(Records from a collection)

_ _ _ _ _

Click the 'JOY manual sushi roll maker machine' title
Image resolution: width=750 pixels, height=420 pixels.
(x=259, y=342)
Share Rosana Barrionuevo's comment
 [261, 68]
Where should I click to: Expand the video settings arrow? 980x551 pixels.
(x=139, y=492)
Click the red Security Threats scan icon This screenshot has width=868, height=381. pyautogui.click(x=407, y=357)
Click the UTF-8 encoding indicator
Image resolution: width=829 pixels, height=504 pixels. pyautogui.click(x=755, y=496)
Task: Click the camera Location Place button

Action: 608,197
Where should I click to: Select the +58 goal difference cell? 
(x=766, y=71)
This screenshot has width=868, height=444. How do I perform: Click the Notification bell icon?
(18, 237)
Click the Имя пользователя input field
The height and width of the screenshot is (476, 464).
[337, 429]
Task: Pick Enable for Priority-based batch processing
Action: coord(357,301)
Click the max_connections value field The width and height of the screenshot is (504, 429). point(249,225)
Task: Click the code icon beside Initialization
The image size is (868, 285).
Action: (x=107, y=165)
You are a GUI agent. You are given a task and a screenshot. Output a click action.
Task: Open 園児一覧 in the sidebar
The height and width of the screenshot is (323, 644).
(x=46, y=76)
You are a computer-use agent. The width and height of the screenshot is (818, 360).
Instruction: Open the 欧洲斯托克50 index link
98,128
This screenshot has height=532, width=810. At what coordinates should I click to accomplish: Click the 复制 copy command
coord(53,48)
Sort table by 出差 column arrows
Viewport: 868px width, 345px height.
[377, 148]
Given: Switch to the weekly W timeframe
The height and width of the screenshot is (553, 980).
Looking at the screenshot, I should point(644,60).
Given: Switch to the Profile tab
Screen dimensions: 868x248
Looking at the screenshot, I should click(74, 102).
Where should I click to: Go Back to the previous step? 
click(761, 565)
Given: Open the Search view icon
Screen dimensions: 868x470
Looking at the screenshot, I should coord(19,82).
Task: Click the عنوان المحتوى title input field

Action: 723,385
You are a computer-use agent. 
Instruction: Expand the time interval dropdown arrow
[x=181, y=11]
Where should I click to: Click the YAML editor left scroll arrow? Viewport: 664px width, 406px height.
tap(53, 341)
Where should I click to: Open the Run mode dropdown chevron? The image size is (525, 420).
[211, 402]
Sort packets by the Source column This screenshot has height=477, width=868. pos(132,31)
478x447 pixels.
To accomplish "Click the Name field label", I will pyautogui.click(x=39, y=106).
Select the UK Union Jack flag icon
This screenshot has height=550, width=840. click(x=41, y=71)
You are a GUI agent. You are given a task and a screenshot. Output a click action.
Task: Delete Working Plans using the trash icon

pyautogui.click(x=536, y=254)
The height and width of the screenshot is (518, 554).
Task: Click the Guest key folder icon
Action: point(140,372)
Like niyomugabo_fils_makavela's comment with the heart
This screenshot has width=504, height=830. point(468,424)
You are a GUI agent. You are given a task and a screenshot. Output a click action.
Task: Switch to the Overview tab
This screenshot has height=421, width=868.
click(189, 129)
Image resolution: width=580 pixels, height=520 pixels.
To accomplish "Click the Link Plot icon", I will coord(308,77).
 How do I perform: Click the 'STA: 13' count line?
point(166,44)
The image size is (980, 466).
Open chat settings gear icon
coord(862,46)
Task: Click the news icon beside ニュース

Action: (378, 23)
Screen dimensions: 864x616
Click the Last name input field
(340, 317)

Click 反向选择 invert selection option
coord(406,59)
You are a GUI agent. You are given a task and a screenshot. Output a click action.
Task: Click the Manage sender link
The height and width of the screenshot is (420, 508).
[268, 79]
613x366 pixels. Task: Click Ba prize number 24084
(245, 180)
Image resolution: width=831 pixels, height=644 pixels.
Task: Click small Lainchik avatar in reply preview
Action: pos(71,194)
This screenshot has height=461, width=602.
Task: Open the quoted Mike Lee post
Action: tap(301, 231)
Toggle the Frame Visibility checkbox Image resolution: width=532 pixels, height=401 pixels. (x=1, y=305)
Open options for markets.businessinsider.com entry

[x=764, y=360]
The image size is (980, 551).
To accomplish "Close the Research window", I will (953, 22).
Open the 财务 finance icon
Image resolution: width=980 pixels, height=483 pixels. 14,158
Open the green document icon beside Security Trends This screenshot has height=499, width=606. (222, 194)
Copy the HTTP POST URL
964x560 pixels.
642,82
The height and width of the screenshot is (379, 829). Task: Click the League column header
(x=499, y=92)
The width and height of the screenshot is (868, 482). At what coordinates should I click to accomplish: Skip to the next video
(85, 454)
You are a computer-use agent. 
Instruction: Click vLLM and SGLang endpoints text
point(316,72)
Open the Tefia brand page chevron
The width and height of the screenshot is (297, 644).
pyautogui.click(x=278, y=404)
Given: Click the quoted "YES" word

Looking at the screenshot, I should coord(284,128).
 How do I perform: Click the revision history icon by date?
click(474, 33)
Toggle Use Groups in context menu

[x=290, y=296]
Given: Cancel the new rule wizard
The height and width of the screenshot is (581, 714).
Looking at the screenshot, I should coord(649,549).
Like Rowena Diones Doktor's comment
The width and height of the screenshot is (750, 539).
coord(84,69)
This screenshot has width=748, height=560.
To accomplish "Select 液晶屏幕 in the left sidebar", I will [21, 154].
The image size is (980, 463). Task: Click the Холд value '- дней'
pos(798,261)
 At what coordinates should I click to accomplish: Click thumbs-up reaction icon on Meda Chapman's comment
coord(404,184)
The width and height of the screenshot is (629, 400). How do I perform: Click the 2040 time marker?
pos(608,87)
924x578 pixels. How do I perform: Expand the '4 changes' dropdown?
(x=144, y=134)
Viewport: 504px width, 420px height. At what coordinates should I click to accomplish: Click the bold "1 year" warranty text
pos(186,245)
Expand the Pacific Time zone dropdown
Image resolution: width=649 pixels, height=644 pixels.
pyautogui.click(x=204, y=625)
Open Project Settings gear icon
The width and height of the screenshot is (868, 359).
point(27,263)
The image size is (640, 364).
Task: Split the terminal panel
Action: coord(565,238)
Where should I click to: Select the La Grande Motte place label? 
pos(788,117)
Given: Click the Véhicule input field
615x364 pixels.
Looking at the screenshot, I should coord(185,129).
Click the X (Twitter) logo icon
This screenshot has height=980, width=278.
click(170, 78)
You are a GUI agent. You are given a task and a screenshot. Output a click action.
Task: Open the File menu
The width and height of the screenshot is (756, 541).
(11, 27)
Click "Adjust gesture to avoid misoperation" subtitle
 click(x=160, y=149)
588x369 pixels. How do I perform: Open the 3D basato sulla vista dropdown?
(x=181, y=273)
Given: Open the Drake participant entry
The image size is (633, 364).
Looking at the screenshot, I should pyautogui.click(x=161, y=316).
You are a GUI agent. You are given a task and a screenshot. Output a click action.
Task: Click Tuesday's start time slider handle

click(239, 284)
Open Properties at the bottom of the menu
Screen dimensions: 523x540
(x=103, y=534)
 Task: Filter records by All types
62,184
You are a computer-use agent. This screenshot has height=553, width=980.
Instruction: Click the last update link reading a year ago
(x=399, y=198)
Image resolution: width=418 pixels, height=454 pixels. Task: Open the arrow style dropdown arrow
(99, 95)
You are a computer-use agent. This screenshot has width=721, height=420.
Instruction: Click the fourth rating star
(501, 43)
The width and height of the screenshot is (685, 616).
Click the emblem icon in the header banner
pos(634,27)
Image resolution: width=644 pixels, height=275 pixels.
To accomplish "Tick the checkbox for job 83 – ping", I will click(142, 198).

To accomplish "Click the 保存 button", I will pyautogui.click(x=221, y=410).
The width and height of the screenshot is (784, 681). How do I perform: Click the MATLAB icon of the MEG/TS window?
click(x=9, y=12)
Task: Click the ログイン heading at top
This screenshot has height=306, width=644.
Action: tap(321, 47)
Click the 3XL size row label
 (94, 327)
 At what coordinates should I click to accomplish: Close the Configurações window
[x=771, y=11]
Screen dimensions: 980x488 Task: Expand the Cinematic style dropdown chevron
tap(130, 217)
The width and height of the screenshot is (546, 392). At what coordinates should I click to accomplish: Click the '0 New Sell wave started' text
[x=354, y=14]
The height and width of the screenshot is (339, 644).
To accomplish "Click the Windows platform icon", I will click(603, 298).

_ _ _ _ _

§ Task to carry out
Here the job is to transcribe the lines from the first line of the data through the line containing "You are a computer-use agent. The", inclusive, exactly and with nothing else.

§ Task output
Click the 'JOY manual sushi roll maker machine' title
Image resolution: width=750 pixels, height=420 pixels.
(x=259, y=342)
Share Rosana Barrionuevo's comment
 [261, 68]
Where should I click to: Expand the video settings arrow? 980x551 pixels.
(x=139, y=492)
Click the red Security Threats scan icon This screenshot has width=868, height=381. pyautogui.click(x=407, y=357)
Click the UTF-8 encoding indicator
Image resolution: width=829 pixels, height=504 pixels. pyautogui.click(x=755, y=496)
Task: Click the camera Location Place button

Action: 608,197
Where should I click to: Select the +58 goal difference cell? 
(x=766, y=71)
This screenshot has width=868, height=444. How do I perform: Click the Notification bell icon?
(18, 237)
Click the Имя пользователя input field
The height and width of the screenshot is (476, 464).
[337, 429]
Task: Pick Enable for Priority-based batch processing
Action: coord(357,301)
Click the max_connections value field The width and height of the screenshot is (504, 429). point(249,225)
Task: Click the code icon beside Initialization
The image size is (868, 285).
Action: (x=107, y=165)
You are a GUI agent. You are given a task and a screenshot. Output a click action.
Task: Open 園児一覧 in the sidebar
The height and width of the screenshot is (323, 644).
(x=46, y=76)
You are a computer-use agent. The width and height of the screenshot is (818, 360).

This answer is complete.